The month-long fast for Ramadan is set to begin next week but Muslims in the Arctic Circle are confused about their fasting period.

The devotees of the region are forced to come up with a new set of rules for their Ramadan fasting as the region will have sunshine for 24 hours a day.

The religious observance begins on 18 June. Three days after that, the Arctic Circle will witness the longest day when the sun does not set over most of the region and only sets for a couple of hours further south.

The Swedish Islamic Association, meanwhile, is working to frame new guidelines to avoid any confusion regarding the fasting periods of the Muslims of the Arctic zone.
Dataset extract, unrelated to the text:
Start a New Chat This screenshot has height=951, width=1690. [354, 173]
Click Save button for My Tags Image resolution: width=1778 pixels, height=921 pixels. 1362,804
"We've got two difficult questions, not just when you can break the fast in the north but also when you should start fasting," Mohammed Kharraki, a spokesman for the country's Islamic Association, told AFP.

The imams of the region are trying to recommend a new approach to the already established guidelines which allow the Muslims of the sub-Arctic towns like Kiruna to break their fast at the same time as Muslims of southern Sweden.

"You're supposed to start fasting before the sun rises, at dawn. But there is no real dawn in the summer months in Stockholm," said Kharraki adding that "now you should go by the last time the sun clearly set and rose."

This confused situation arises for the Nordic Muslims, because of the 24-hour daylight they receive, making them unable to differentiate between suhoor (the meal before dawn) and iftar (the meal after sunset).